# Stated exercise 1:
In the post about popular blogs, how many pages did the author crawl?
# Stated exercise 2:
Transcribe the post about popular blogs word for word, starting with "Sex, Einstein, and" and going on through "most popular blogs.".

# Text provided:

Sex, Einstein, and Lady Gaga: what’s discussed on the most popular blogs

by Michael Nielsen

I did a little experiment to see what people discuss on the most popular blogs.

I downloaded Technorati’s list of the top 1,000 blogs, and crawled 50,000 pages from those blogs. Then I determined the percentage of pages containing words such as “sex”, “Einstein” and “Gaga”. As a baseline for comparison and sanity check, I figured out the percentage of pages containing the top ten most frequently used nouns in English:

  1. time 94%
  2. person 52%
  3. year 71%
  4. way 83%
  5. day 91%
  6. thing 78%
  7. man 96%
  8. world 70%
  9. life 59%
  10. hand 56%

To get these numbers I did the simplest possible pattern matching, ignoring case completely and just looking for strings anywhere inside a page’s html. This will throw up some false positives, especially for words like “day” and “man” which are part of longer words (“daydream”, “manual”), and such words will have inflated numbers (less so words like “person” and “year”).

# Dataset:
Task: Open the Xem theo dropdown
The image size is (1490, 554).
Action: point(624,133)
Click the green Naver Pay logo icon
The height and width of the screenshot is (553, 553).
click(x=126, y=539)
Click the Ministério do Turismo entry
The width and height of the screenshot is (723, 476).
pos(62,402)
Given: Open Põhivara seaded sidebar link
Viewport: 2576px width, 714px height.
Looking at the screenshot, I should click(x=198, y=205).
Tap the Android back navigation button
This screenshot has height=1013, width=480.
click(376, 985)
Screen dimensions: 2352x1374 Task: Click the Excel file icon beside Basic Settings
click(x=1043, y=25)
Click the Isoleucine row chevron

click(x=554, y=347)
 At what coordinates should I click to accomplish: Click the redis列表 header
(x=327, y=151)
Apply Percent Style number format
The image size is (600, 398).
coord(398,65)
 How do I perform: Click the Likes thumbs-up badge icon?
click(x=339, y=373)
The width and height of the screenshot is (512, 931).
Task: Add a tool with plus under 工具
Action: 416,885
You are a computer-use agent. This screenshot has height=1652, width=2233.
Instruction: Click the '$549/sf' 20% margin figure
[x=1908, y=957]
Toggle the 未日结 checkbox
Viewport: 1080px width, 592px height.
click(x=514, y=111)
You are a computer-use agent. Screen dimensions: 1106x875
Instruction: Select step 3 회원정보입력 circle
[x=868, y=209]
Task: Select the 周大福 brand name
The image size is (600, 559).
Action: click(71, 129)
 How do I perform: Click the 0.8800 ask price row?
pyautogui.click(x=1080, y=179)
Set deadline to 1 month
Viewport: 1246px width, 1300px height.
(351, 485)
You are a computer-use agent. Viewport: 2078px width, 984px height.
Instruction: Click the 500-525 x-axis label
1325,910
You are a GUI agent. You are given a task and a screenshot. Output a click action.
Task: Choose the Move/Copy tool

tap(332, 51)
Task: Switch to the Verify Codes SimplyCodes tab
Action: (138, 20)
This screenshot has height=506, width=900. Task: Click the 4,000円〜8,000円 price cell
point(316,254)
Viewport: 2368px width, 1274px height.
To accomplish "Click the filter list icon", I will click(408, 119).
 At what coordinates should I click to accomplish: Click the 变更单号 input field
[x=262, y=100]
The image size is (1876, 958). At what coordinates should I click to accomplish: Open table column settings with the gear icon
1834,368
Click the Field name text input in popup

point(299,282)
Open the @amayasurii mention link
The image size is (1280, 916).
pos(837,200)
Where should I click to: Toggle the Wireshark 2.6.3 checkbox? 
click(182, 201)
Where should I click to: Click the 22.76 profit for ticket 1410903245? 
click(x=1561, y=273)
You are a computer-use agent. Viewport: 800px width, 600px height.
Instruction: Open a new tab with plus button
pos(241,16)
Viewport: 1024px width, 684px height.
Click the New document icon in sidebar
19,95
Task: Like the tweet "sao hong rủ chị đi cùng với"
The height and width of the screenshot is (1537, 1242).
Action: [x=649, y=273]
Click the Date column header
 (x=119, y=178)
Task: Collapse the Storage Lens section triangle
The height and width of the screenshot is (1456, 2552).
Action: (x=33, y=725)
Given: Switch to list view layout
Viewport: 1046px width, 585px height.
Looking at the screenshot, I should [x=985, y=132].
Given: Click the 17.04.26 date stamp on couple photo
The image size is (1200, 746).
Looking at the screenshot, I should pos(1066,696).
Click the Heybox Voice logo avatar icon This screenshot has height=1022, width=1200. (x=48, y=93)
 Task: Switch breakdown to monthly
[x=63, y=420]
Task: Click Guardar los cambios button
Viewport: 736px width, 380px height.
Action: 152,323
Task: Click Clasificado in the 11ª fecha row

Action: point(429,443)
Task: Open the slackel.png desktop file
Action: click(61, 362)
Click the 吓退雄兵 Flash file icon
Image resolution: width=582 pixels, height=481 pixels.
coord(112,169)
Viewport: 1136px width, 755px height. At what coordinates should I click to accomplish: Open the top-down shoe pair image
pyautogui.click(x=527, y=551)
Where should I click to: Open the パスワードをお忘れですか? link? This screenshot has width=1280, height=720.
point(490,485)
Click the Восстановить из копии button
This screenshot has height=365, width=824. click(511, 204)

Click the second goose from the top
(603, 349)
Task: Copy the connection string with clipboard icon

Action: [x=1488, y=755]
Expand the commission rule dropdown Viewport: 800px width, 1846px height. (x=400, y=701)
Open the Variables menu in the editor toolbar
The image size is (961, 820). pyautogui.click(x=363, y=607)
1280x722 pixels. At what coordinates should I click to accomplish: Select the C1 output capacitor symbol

# Written solution 1:
50,000 pages, taken from Technorati's list of the top 1,000 blogs.

# Written solution 2:
Sex, Einstein, and Lady Gaga: what’s discussed on the most popular blogs

by Michael Nielsen

I did a little experiment to see what people discuss on the most popular blogs.